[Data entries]
-=-=-=-=-
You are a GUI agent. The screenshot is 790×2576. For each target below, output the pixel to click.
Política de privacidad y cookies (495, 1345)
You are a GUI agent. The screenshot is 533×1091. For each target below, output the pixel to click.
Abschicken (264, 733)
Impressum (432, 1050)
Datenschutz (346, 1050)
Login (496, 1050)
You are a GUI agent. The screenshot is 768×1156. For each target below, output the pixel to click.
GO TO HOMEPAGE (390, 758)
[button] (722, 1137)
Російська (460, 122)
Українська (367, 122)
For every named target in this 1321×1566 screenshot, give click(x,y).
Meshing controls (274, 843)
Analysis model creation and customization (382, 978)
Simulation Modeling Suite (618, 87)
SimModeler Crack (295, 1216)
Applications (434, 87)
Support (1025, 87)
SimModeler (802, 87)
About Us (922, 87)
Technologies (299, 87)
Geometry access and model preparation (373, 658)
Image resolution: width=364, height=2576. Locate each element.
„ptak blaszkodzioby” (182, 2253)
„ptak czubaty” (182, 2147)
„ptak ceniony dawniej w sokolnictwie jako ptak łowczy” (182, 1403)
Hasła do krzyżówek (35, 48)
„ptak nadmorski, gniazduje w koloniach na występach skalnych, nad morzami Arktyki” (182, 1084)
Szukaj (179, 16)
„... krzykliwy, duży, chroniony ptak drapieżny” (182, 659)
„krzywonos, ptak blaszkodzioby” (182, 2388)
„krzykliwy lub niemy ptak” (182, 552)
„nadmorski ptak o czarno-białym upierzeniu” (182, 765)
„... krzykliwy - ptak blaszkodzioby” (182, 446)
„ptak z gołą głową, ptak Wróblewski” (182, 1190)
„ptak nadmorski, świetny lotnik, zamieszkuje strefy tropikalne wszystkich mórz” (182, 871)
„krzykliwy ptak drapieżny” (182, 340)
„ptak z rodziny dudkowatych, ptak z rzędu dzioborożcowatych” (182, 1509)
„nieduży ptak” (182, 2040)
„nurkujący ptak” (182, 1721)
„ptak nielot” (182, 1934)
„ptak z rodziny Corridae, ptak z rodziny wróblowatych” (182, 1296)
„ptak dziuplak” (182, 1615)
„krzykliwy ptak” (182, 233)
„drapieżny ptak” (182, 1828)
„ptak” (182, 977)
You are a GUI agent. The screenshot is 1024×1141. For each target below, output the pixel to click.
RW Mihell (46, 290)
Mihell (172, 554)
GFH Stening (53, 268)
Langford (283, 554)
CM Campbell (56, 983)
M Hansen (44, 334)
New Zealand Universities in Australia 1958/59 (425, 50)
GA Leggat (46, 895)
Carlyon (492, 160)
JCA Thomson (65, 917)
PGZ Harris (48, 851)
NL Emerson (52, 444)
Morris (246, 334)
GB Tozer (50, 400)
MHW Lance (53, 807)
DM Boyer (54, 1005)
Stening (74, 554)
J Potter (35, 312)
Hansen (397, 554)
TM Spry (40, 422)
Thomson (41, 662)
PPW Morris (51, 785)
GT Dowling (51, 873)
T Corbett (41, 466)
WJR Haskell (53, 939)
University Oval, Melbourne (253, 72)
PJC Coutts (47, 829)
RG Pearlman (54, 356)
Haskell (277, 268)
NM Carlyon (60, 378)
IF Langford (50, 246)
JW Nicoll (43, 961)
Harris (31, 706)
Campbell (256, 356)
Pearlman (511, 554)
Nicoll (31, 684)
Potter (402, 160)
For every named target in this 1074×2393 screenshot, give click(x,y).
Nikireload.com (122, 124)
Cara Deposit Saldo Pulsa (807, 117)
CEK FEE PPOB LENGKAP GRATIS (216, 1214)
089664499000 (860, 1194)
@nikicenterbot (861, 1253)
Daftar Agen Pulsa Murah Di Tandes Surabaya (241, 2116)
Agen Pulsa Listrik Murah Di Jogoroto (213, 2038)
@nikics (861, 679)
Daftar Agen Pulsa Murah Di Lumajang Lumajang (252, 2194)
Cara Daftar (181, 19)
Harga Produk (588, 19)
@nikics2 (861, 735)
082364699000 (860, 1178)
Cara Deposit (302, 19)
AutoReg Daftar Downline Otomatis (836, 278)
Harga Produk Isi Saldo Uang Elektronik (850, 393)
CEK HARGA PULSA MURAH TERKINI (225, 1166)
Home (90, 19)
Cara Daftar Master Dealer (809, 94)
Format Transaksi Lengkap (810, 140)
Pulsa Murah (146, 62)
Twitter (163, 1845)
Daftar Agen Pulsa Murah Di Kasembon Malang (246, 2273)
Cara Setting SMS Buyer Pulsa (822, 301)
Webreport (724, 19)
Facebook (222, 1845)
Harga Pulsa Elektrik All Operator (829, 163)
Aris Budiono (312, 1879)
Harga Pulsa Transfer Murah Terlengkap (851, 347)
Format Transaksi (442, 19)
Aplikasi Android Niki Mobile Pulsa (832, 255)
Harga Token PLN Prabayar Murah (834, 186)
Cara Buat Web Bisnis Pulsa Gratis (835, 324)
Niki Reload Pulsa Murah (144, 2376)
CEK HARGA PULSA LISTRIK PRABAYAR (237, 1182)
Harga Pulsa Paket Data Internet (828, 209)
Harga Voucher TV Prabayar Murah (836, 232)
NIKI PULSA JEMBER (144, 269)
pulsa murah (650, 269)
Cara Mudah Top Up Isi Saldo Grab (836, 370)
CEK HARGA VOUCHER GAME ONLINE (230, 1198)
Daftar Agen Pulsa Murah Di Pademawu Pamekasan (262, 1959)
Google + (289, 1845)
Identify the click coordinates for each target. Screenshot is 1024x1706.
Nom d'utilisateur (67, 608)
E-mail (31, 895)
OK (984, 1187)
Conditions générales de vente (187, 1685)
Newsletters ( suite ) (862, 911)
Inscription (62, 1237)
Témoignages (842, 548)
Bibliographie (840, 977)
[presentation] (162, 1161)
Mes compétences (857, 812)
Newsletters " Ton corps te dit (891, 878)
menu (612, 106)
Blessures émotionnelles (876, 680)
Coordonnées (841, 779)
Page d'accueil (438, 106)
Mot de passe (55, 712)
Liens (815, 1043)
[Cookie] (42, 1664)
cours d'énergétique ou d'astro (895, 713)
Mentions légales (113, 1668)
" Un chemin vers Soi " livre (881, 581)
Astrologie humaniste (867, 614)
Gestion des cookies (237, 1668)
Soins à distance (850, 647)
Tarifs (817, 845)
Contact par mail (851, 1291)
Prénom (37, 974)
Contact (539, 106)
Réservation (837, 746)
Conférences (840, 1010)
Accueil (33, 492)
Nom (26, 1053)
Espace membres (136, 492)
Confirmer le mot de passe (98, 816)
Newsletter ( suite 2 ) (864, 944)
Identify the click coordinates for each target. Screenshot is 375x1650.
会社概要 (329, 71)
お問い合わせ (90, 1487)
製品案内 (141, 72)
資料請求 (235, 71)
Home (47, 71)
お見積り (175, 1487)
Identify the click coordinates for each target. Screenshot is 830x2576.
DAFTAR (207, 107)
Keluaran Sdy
-=-=-=-=-
TASK DIRECTIONS:
Print every one of the data entries above again, word for word, with nothing changed.

ANSWER:
You are a GUI agent. The screenshot is 790×2576. For each target below, output the pixel to click.
Política de privacidad y cookies (495, 1345)
You are a GUI agent. The screenshot is 533×1091. For each target below, output the pixel to click.
Abschicken (264, 733)
Impressum (432, 1050)
Datenschutz (346, 1050)
Login (496, 1050)
You are a GUI agent. The screenshot is 768×1156. For each target below, output the pixel to click.
GO TO HOMEPAGE (390, 758)
[button] (722, 1137)
Російська (460, 122)
Українська (367, 122)
For every named target in this 1321×1566 screenshot, give click(x,y).
Meshing controls (274, 843)
Analysis model creation and customization (382, 978)
Simulation Modeling Suite (618, 87)
SimModeler Crack (295, 1216)
Applications (434, 87)
Support (1025, 87)
SimModeler (802, 87)
About Us (922, 87)
Technologies (299, 87)
Geometry access and model preparation (373, 658)
Image resolution: width=364, height=2576. Locate each element.
„ptak blaszkodzioby” (182, 2253)
„ptak czubaty” (182, 2147)
„ptak ceniony dawniej w sokolnictwie jako ptak łowczy” (182, 1403)
Hasła do krzyżówek (35, 48)
„ptak nadmorski, gniazduje w koloniach na występach skalnych, nad morzami Arktyki” (182, 1084)
Szukaj (179, 16)
„... krzykliwy, duży, chroniony ptak drapieżny” (182, 659)
„krzywonos, ptak blaszkodzioby” (182, 2388)
„krzykliwy lub niemy ptak” (182, 552)
„nadmorski ptak o czarno-białym upierzeniu” (182, 765)
„... krzykliwy - ptak blaszkodzioby” (182, 446)
„ptak z gołą głową, ptak Wróblewski” (182, 1190)
„ptak nadmorski, świetny lotnik, zamieszkuje strefy tropikalne wszystkich mórz” (182, 871)
„krzykliwy ptak drapieżny” (182, 340)
„ptak z rodziny dudkowatych, ptak z rzędu dzioborożcowatych” (182, 1509)
„nieduży ptak” (182, 2040)
„nurkujący ptak” (182, 1721)
„ptak nielot” (182, 1934)
„ptak z rodziny Corridae, ptak z rodziny wróblowatych” (182, 1296)
„ptak dziuplak” (182, 1615)
„krzykliwy ptak” (182, 233)
„drapieżny ptak” (182, 1828)
„ptak” (182, 977)
You are a GUI agent. The screenshot is 1024×1141. For each target below, output the pixel to click.
RW Mihell (46, 290)
Mihell (172, 554)
GFH Stening (53, 268)
Langford (283, 554)
CM Campbell (56, 983)
M Hansen (44, 334)
New Zealand Universities in Australia 1958/59 (425, 50)
GA Leggat (46, 895)
Carlyon (492, 160)
JCA Thomson (65, 917)
PGZ Harris (48, 851)
NL Emerson (52, 444)
Morris (246, 334)
GB Tozer (50, 400)
MHW Lance (53, 807)
DM Boyer (54, 1005)
Stening (74, 554)
J Potter (35, 312)
Hansen (397, 554)
TM Spry (40, 422)
Thomson (41, 662)
PPW Morris (51, 785)
GT Dowling (51, 873)
T Corbett (41, 466)
WJR Haskell (53, 939)
University Oval, Melbourne (253, 72)
PJC Coutts (47, 829)
RG Pearlman (54, 356)
Haskell (277, 268)
NM Carlyon (60, 378)
IF Langford (50, 246)
JW Nicoll (43, 961)
Harris (31, 706)
Campbell (256, 356)
Pearlman (511, 554)
Nicoll (31, 684)
Potter (402, 160)
For every named target in this 1074×2393 screenshot, give click(x,y).
Nikireload.com (122, 124)
Cara Deposit Saldo Pulsa (807, 117)
CEK FEE PPOB LENGKAP GRATIS (216, 1214)
089664499000 (860, 1194)
@nikicenterbot (861, 1253)
Daftar Agen Pulsa Murah Di Tandes Surabaya (241, 2116)
Agen Pulsa Listrik Murah Di Jogoroto (213, 2038)
@nikics (861, 679)
Daftar Agen Pulsa Murah Di Lumajang Lumajang (252, 2194)
Cara Daftar (181, 19)
Harga Produk (588, 19)
@nikics2 (861, 735)
082364699000 (860, 1178)
Cara Deposit (302, 19)
AutoReg Daftar Downline Otomatis (836, 278)
Harga Produk Isi Saldo Uang Elektronik (850, 393)
CEK HARGA PULSA MURAH TERKINI (225, 1166)
Home (90, 19)
Cara Daftar Master Dealer (809, 94)
Format Transaksi Lengkap (810, 140)
Pulsa Murah (146, 62)
Twitter (163, 1845)
Daftar Agen Pulsa Murah Di Kasembon Malang (246, 2273)
Cara Setting SMS Buyer Pulsa (822, 301)
Webreport (724, 19)
Facebook (222, 1845)
Harga Pulsa Elektrik All Operator (829, 163)
Aris Budiono (312, 1879)
Harga Pulsa Transfer Murah Terlengkap (851, 347)
Format Transaksi (442, 19)
Aplikasi Android Niki Mobile Pulsa (832, 255)
Harga Token PLN Prabayar Murah (834, 186)
Cara Buat Web Bisnis Pulsa Gratis (835, 324)
Niki Reload Pulsa Murah (144, 2376)
CEK HARGA PULSA LISTRIK PRABAYAR (237, 1182)
Harga Pulsa Paket Data Internet (828, 209)
Harga Voucher TV Prabayar Murah (836, 232)
NIKI PULSA JEMBER (144, 269)
pulsa murah (650, 269)
Cara Mudah Top Up Isi Saldo Grab (836, 370)
CEK HARGA VOUCHER GAME ONLINE (230, 1198)
Daftar Agen Pulsa Murah Di Pademawu Pamekasan (262, 1959)
Google + (289, 1845)
Identify the click coordinates for each target. Screenshot is 1024x1706.
Nom d'utilisateur (67, 608)
E-mail (31, 895)
OK (984, 1187)
Conditions générales de vente (187, 1685)
Newsletters ( suite ) (862, 911)
Inscription (62, 1237)
Témoignages (842, 548)
Bibliographie (840, 977)
[presentation] (162, 1161)
Mes compétences (857, 812)
Newsletters " Ton corps te dit (891, 878)
menu (612, 106)
Blessures émotionnelles (876, 680)
Coordonnées (841, 779)
Page d'accueil (438, 106)
Mot de passe (55, 712)
Liens (815, 1043)
[Cookie] (42, 1664)
cours d'énergétique ou d'astro (895, 713)
Mentions légales (113, 1668)
" Un chemin vers Soi " livre (881, 581)
Astrologie humaniste (867, 614)
Gestion des cookies (237, 1668)
Soins à distance (850, 647)
Tarifs (817, 845)
Contact par mail (851, 1291)
Prénom (37, 974)
Contact (539, 106)
Réservation (837, 746)
Conférences (840, 1010)
Accueil (33, 492)
Nom (26, 1053)
Espace membres (136, 492)
Confirmer le mot de passe (98, 816)
Newsletter ( suite 2 ) (864, 944)
Identify the click coordinates for each target. Screenshot is 375x1650.
会社概要 (329, 71)
お問い合わせ (90, 1487)
製品案内 (141, 72)
資料請求 (235, 71)
Home (47, 71)
お見積り (175, 1487)
Identify the click coordinates for each target. Screenshot is 830x2576.
DAFTAR (207, 107)
Keluaran Sdy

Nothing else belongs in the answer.